Optimal Hydrogen Production in a Wind-dominated Zero-emission Energy System

The role of hydrogen in future energy systems is widely acknowledged: from fuel for difficult-to-decarbonize applications, to feedstock for chemicals synthesis, to energy storage for high penetration of undispatchable renewable electricity. While several literature studies investigate such energy systems, the details of how electrolysers and renewable technologies optimally behave and interact remain an open question. With this work, we study the interplay between (i) renewable electricity generation through wind and solar, (ii) electricity storage in batteries, (iii) electricity storage via Power-to-H2, and (iv) hydrogen commodity demand. We do so by designing a cost-optimal zero-emission energy system and use the Netherlands as a case study in a mixed integer linear model with hourly resolution for a time horizon of one year. To account for the significant role of wind, we also provide an elaborate approach to model broad portfolios of wind turbines.

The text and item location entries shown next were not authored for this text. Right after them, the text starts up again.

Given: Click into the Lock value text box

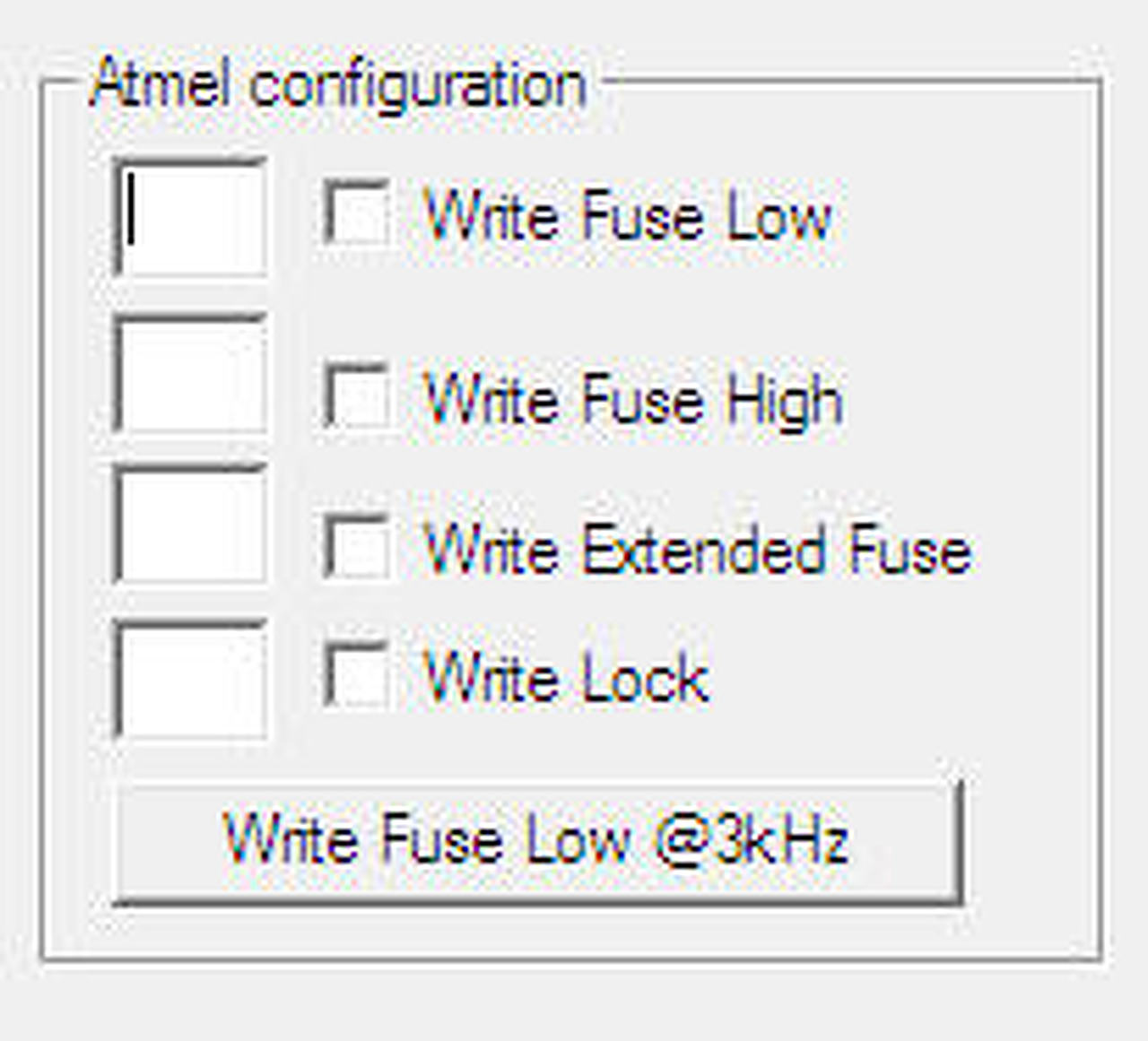Looking at the screenshot, I should point(191,680).
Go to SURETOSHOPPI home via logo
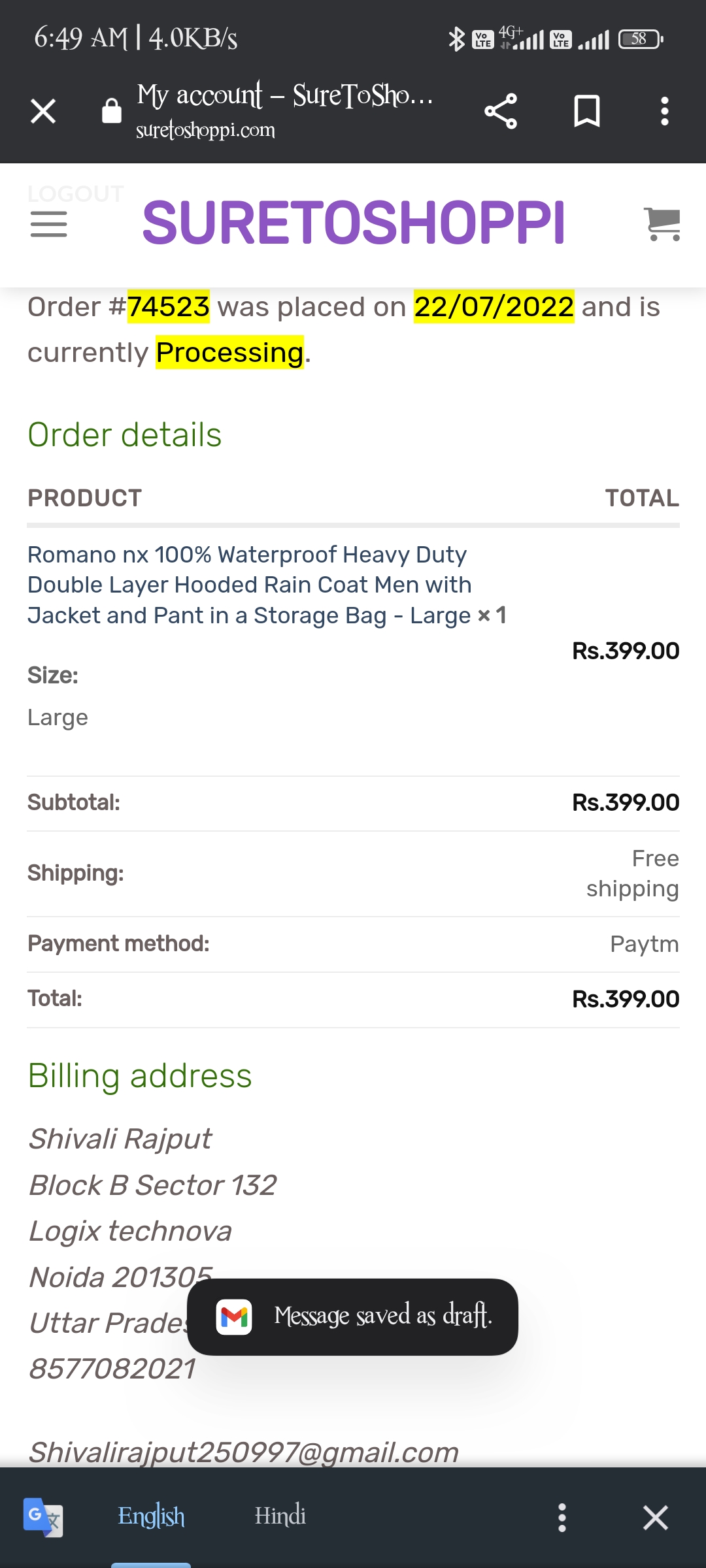706x1568 pixels. pos(353,223)
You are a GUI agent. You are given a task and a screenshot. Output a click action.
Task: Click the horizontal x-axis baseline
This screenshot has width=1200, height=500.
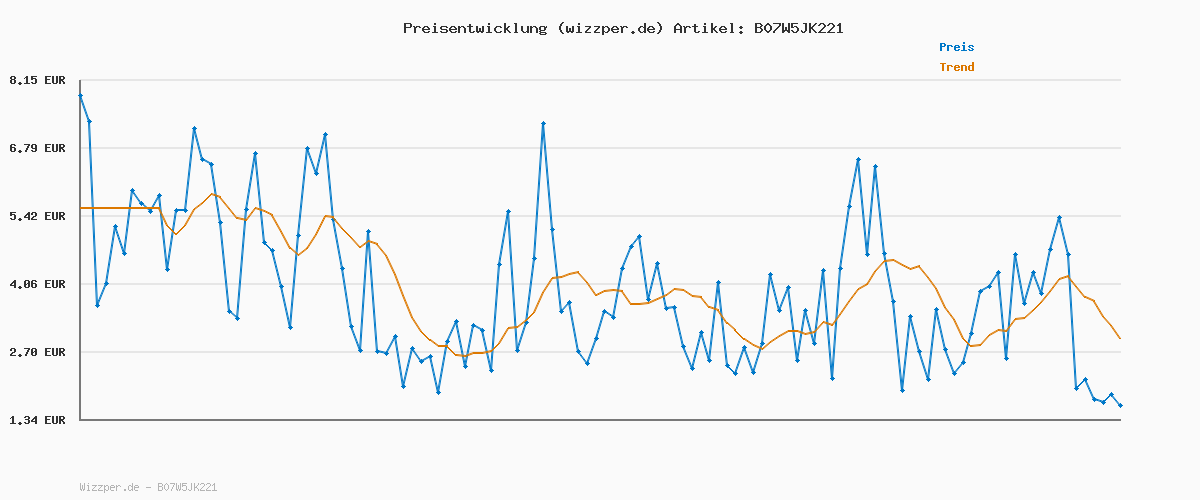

The results show that if electrolyzers can operate flexibly, batteries and power-to-H2-to-power are complementary, with the latter using renewable power peaks and the former using lower renewable power outputs. If the operating modes of the power-to-H2-to-power system are limited - artificially or technically - the competitive advantage over batteries decreases. The preference of electrolyzers for power peaks also leads to an increase in renewable energy utilization for increased levels of operation flexibility, highlighting the importance of capturing this feature both from a technical and a modeling perspective. When adding a commodity hydrogen demand, the amount of hydrogen converted to electricity decreases, hence decreasing its role as electricity storage medium.